DATASET:
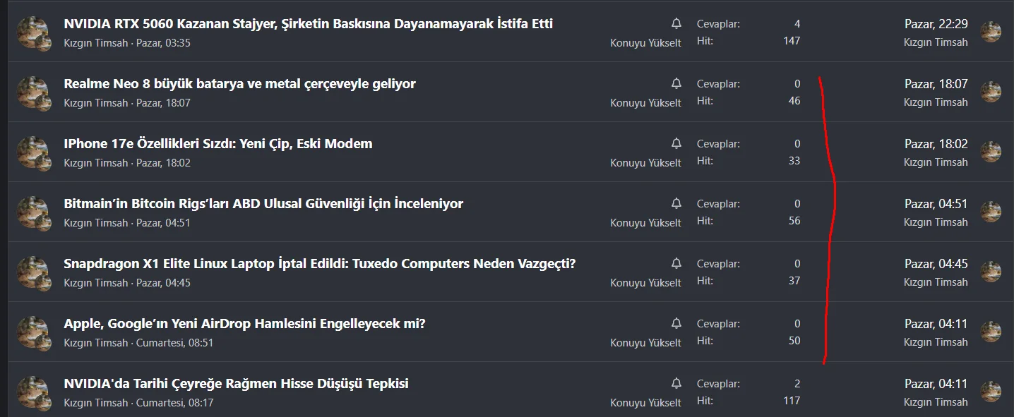Click bell icon on Realme Neo 8 thread

676,83
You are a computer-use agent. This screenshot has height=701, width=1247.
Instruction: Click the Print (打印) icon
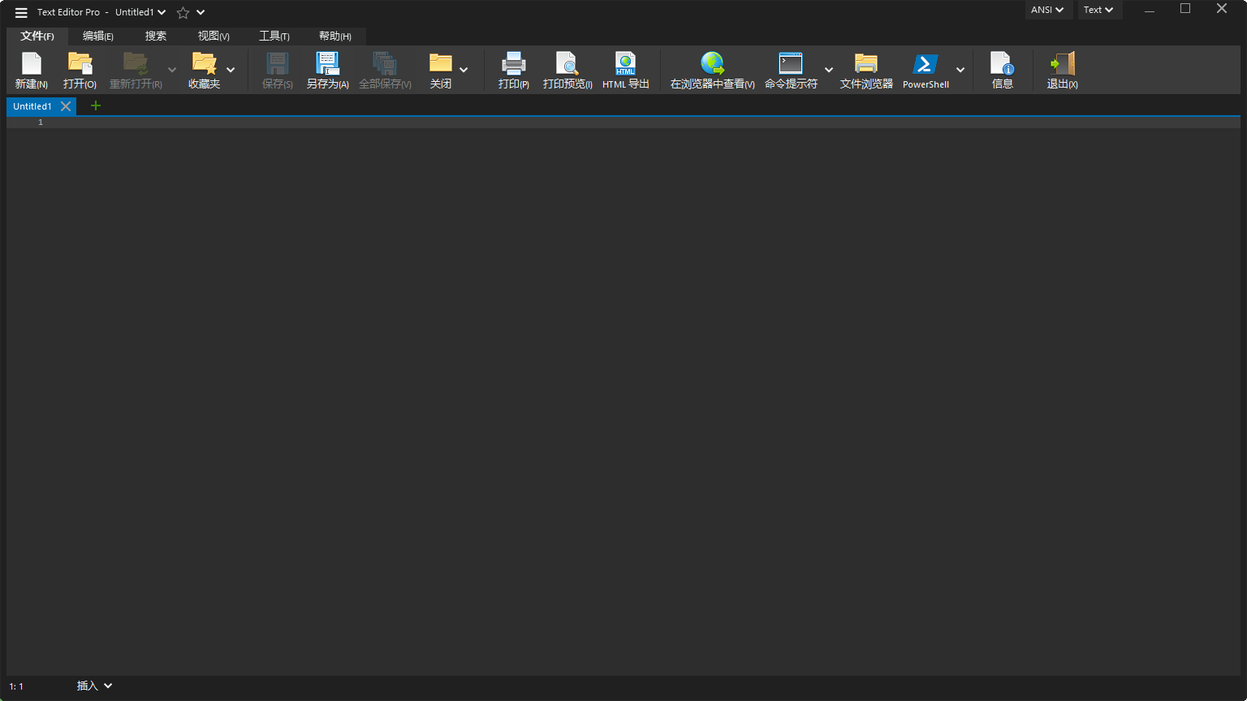tap(513, 65)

PROMPT: Would you write out exactly the lines of the data from the one holding "You are a computer-use" to the final line, both included, with pictures left out?

WRITTEN RESPONSE:
You are a computer-use agent. This screenshot has height=701, width=1247.
Instruction: Click the Print (打印) icon
tap(513, 65)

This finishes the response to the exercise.